Option for 'smart' fuzzy search #5509

pintassilgo · 2024-05-07T00:16:45Z

One thing I like in VSCode is the semi fuzzy search, both in Command palette and in autocomplete suggestions.

I mean, it's fuzzy only for the first letter of the word and for capital letters, and only if it follows left-to-right order.

Examples:

folfil in Command palette suggests open FOLder containing the current FILe.
document.qs in editor suggests document.querySelector in autocomplete popup.

Current Cuda has ui_listbox_fuzzy which is even enabled by default but I disable it as it suggests items very much unrelated to what was typed.

Edit: just correcting myself, this semi fuzzy is only used in VSCode for Command palette.

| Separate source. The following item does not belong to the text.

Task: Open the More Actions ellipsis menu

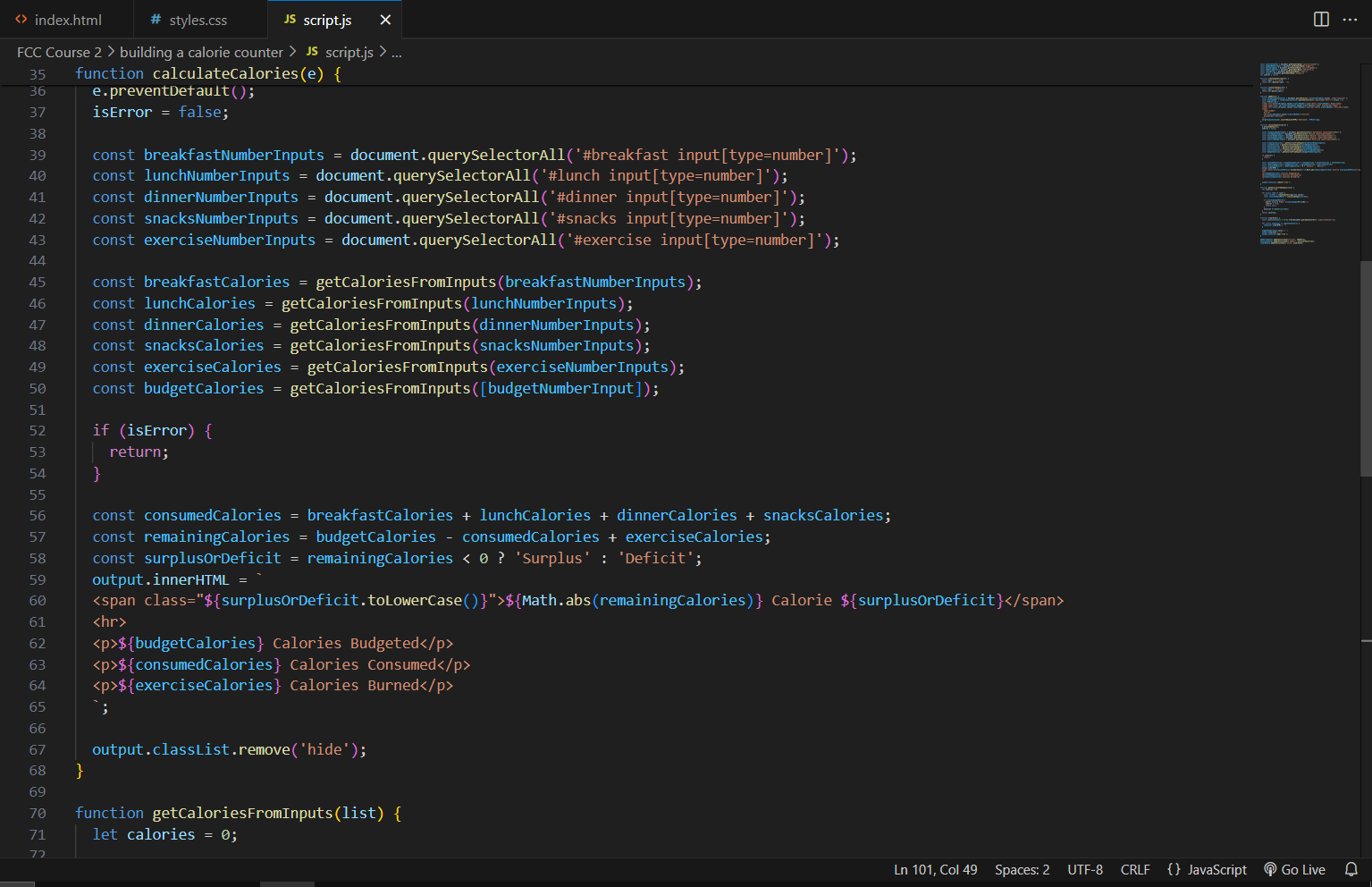Action: 1350,20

For autocomplete in editor, the simple unrestricted fuzzy search is used.

The text was updated successfully, but these errors were encountered:

Alexey-T · 2024-05-07T03:20:22Z

Current fuzzy algo is described here
https://wiki.freepascal.org/CudaText#Command_Palette
what change do you suggest?

pintassilgo · 2024-05-07T03:44:02Z

Current fuzzy:
Searches char by char left to right without caring about how many chars are in between.

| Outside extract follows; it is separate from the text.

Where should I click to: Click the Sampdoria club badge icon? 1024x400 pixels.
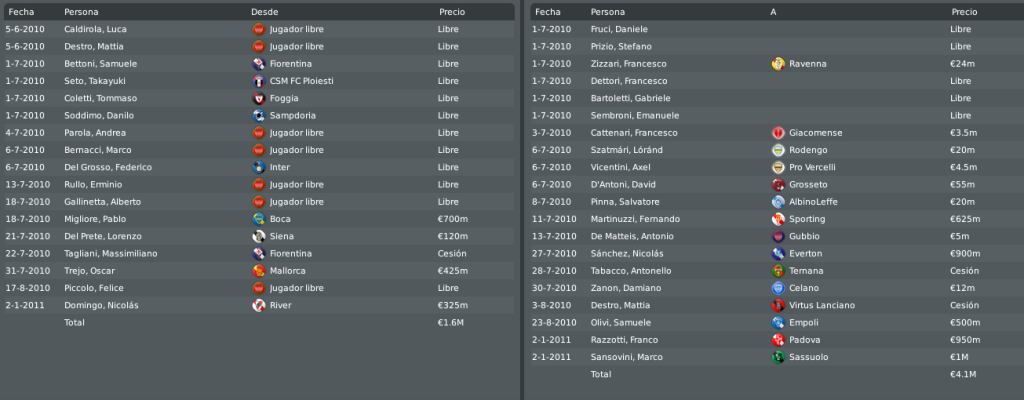259,116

Match example: ararft finds caret char left.

Current non fuzzy:
Searches char by char left to right, but you need to type spaces to match non-consecutive chars.

Match example: car ha ft finds caret char left.
No match example: carhaft doesn't find caret char left.

Suggestion (VSCode behavior):
Searches char by char left to right, but non-consecutive chars should only match when:

it's the first char of the word OR
it's a upper case letter in the match.

Match example: opfol finds open current folder. First it finds op, next char in the match is e and not the requested f, but there's a word at right having f as first letter so it matches. fol still matches folder, so we have the final result: opfol matches open current folder.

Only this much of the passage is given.